Here is a classic example that illustrates the legality of web scraping in practice: is email scraping legal? And a related question — is screen scraping legal when the content includes contact details?

The answer is both yes and no, like Schrödinger's cat. If you collect data from open sources, no one is likely to stop you. But if you then try to send unsolicited emails to the collected addresses without the owners' permission, or try to sell such an email database, legal liability may very well arise.

If your scraper only needs product prices, there is no reason to store the entire page or the seller's profile. A parser script using Beautiful Soup might look like this:

from bs4 import BeautifulSoup

html = response.text
soup = BeautifulSoup(
   html,
   "html.parser"
)

result = {
   # Extract the product identifier
   "product_id": soup.select_one(
       ".product"
   )["data-id"],

   # Extract the product price
   "price": soup.select_one(
       ".price"
   ).text.strip()
}

Below is code for automatically removing email addresses and phone numbers:

import re

text = response.text

# Remove email addresses
text = re.sub(
   r'[\w\.-]+@[\w\.-]+',
   '[EMAIL_REMOVED]',
   text
)

# Remove phone numbers
text = re.sub(
   r'\+?\d[\d\s\-\(\)]{7,}\d',
   '[PHONE_REMOVED]',
   text
)

In more mature scraping systems, sensitive-data filtering can be moved into separate pipelines or modules:

  • sanitizer
  • anonymizer
  • DLP filter
  • data storage manager

Related reading: Caching in Python for Scraping – Reducing the Number of Requests and Speeding Up Data Collection.

Auditing and Logging for Legal Defense

In the event of problems, lawsuits, or disputes, it is the logs — not the source code of your script — that can confirm that your scraping was legal. Detailed records directly support web scraping legality claims and demonstrate compliance with data minimization rules. Logs are also useful for analyzing the behavior of large distributed systems and for catching errors.

That is why the more detailed and accurate your logging system is, the better it will be for you.

What kind of information makes sense to include in the logs:

  • which URLs the script is accessing;
  • when it accesses them, including the date and exact time;
  • what data it extracts;
  • what data it excludes, for example when applying robots.txt rules;
  • whether the request was successful or not;
  • what error code was received and what action was taken in response, for example increasing the delay before retrying;
  • which authorization parameters were used, such as proxies, accounts, and similar details.

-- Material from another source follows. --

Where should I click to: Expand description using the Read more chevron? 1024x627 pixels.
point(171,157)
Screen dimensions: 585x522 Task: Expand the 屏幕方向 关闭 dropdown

A basic example of logging requests and errors:

import logging
import requests
import time

logging.basicConfig(
   filename="crawler.log",
   level=logging.INFO,
   format=(
       "%(asctime)s "
       "[%(levelname)s] "
       "%(message)s"
   )
)

url = "https://example.com"

try:
   start = time.time()
   response = requests.get(
       url,
       timeout=10
   )
   duration = round(
       time.time() - start,
       2
   )

   logging.info(
       f"URL={url} "
       f"STATUS={response.status_code} "
       f"TIME={duration}s"
   )

except Exception as e:
   logging.error(
       f"URL={url} "
       f"ERROR={str(e)}"
   )

Conclusion: The Compliance-First Pipeline

Compliance with the official rules and requirements of target websites, as well as basic common sense and ethics, should always remain the top priority. Legal web scraping is not a one-time checkbox — it is an ongoing engineering discipline. Only by addressing web scraping legality at every layer of your stack — from robots.txt parsing to data minimization — can you build a scraper that holds up under scrutiny. Is scraping legal if done correctly? Yes. But "correctly" requires deliberate choices at every step described in this article.